Trecho fornecido
§

Os oito chefes de estado que integram o G8 (as sete nações mais industrializadas e a Rússia) chegam hoje à Escócia para a reunião em que o francês Jacques Chirac deve roubar a cena do americano George Bush, único declaradamente contrário à opinião do grupo no que diz respeito ao controle das emissões de dióxido de carbono. Há quem aposte que Chirac vai dar trabalho ao primeiro-ministro britânico, Tony Blair, trazendo à tona divergências recentes entre os dois com relação ao orçamento da União Européia (UE). Além de insistir para que o documento final da reunião faça referência ao Protocolo de Kyoto, o que Bush já disse que não assina de jeito nenhum.

Alguns especalistas interpretam a provocação que Chirac fez aos ingleses, na Rússia, domingo, como algo muito além da histórica rixa entre os dois países. Alguns leram nas entrelinhas uma alfinetada de Chirac por conta das diferenças que ele e Blair têm com relação à Política Agrícola Comum (PAC) - o fundo total para a UE é de 303 bilhões de euros até 2013, e um quarto disso seria destinado à França. Tony Blair discorda.

Em encontro com o presidente da Rússia, Vladimir Putin, e o chanceler da Alemanha, Gerhard Schröder, Chirac disse que ''não se pode confiar em pessoas que têm uma comida tão ruim''. Os ingleses, no caso. Não satisfeito, ainda disse que a única coisa que os britânicos fizeram pela agricultura européia foi a ''doença da vaca louca''.

A provocação fez a imprensa britânica lembrar uma rusga que os dois líderes mundiais tiveram publicamente, em 2002, em Bruxelas, já por conta da PAC. Em seu site, a rede BBC reproduziu ontem a troca de farpas da época.

- Como o senhor pode defender a PAC e, em seguida, pedir ajuda para a África? Não mudar a PAC significa ser responsável pela fome nos países pobres - disse Blair a Chirac.

- O senhor tem sido muito rude. Ninguém nunca falou comigo nesse tom - respondeu Chirac.

- Senhor presidente, o senhor se importa de me deixar, ao menos, explicar a nossa posição com relação ao assunto? - perguntou Blair.

- Sim, eu me importo - encerrou Chirac.

§

Amostra dos dados
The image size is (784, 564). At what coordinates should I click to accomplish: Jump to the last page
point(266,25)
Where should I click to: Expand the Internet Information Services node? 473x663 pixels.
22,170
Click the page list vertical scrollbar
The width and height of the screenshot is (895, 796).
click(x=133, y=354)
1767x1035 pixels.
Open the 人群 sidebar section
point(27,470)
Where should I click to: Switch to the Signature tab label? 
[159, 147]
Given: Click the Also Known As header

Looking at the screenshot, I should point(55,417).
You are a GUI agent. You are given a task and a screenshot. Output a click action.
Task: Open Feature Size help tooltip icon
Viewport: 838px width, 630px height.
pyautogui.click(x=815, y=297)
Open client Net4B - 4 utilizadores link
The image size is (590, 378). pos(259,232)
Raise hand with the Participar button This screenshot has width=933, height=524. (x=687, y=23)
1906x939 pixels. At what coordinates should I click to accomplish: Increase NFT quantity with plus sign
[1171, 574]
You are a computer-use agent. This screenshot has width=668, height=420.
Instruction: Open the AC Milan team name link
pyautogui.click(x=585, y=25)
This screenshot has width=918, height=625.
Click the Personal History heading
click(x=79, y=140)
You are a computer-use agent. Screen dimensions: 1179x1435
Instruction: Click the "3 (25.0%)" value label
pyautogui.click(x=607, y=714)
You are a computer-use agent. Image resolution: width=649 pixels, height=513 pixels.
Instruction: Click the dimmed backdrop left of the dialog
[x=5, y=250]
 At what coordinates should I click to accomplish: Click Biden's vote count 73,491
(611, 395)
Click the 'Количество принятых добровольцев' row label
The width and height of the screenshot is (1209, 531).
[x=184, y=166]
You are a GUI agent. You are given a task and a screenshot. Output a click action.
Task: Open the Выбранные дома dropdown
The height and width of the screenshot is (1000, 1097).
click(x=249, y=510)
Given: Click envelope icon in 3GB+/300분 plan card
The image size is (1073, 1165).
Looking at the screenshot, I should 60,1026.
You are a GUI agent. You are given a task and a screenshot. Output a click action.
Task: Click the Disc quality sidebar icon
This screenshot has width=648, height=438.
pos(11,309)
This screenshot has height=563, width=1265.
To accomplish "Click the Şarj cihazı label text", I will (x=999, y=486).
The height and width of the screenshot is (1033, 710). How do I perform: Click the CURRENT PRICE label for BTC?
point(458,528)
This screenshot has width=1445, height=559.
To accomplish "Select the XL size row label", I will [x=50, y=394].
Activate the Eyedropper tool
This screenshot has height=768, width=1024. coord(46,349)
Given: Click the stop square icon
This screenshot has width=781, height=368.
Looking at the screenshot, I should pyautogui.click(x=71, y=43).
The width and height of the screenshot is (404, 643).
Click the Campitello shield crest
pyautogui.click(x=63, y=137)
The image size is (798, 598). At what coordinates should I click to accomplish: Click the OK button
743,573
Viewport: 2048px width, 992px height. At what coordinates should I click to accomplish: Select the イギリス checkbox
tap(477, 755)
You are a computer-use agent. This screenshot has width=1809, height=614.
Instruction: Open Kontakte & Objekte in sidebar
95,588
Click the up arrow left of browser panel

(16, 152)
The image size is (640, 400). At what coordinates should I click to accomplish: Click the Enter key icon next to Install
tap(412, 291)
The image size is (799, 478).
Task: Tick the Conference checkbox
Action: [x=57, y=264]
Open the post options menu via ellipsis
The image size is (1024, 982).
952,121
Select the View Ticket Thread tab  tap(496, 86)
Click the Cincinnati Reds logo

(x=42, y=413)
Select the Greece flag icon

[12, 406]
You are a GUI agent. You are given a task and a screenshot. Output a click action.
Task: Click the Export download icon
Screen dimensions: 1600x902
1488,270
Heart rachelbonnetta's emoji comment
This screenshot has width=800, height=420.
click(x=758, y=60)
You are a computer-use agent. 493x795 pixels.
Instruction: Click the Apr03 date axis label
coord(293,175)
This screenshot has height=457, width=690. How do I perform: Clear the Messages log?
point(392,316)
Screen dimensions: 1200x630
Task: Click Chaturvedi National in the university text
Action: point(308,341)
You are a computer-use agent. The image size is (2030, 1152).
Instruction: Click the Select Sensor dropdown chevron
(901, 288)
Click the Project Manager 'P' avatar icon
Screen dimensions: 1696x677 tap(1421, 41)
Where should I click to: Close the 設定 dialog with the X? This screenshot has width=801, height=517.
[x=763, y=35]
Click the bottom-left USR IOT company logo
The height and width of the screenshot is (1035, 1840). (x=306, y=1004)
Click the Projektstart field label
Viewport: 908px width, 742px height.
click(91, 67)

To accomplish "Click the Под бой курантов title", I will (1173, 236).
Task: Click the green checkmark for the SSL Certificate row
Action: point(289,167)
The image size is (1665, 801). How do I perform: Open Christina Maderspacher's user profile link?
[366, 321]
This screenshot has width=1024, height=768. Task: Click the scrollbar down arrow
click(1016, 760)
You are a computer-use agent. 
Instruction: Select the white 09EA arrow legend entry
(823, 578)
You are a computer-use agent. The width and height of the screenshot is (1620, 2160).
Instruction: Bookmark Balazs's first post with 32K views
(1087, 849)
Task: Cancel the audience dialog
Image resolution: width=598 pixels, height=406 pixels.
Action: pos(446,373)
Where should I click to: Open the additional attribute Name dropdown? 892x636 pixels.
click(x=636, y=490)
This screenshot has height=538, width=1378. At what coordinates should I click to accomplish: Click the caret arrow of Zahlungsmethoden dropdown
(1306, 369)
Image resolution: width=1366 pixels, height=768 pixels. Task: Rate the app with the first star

§

Tarefas obrigatórias
a) No trecho sobre a reunião do G8, que parcela do fundo da Política Agrícola Comum caberia à França?
b) Prolongue o trecho sobre a reunião do G8 a partir do ponto em que ele termina.

Resultados em ordem
a) Um quarto dos 303 bilhões de euros previstos até 2013.

b)
O medo é que Chirac possa repetir a dose e constranger Blair, anfitrião da reunião do G8 desse ano, que começa hoje em um resort em Gleneagles, cerca de 80 quilômetros de Edimburgo, capital escocesa. Foi o que publicaram ontem alguns jornais britânicos, para quem, o súbito bom-humor de Chirac também tem a ver com o fato de os dois países estarem entre os cinco que estão na corrida pela sede dos jogos olímpicos de 2012. A decisão sai hoje, e Chirac só vai saber do resultado quando já estiver a caminho da Escócia.

Indignados, jornalistas publicaram artigos criticando o presidente francês - o The Times chamou o incidente de ''desastre diplomático'' - e alguns, ontem, tentaram fazer Blair responder às provocações. Mas ele preferiu a cautela.

- O G8 vai manter seu foco em assuntos que são realmente importantes. E não estou aqui para depreciar ninguém. Aliás, nesse momento, eu não quero cair na tentação de seguir por esse caminho (o da provocação) - disse Blair.

De Chirac, os jornalistas só receberam uma curta nota via assessoria de imprensa, dizendo que a reportagem do Libération, que publicou as piadas, não refletiam nem o tom nem o conteúdo do encontro que ele teve na Rússia, com Putin e Schröder.

A reunião do G8 também vai receber chefes de estado da África, já que a ajuda humanitária àquele continente será, ao lado da mudança climática, o outro item da pauta desse ano. Em Syrte, Líbia, ontem, os chefes de estado africanos divulgaram o documento que vão entregar a Blair em nome da União Africana. A carta pede comércio mais livre, aumento da ajuda financeira e o cancelamento das dívidas do continente.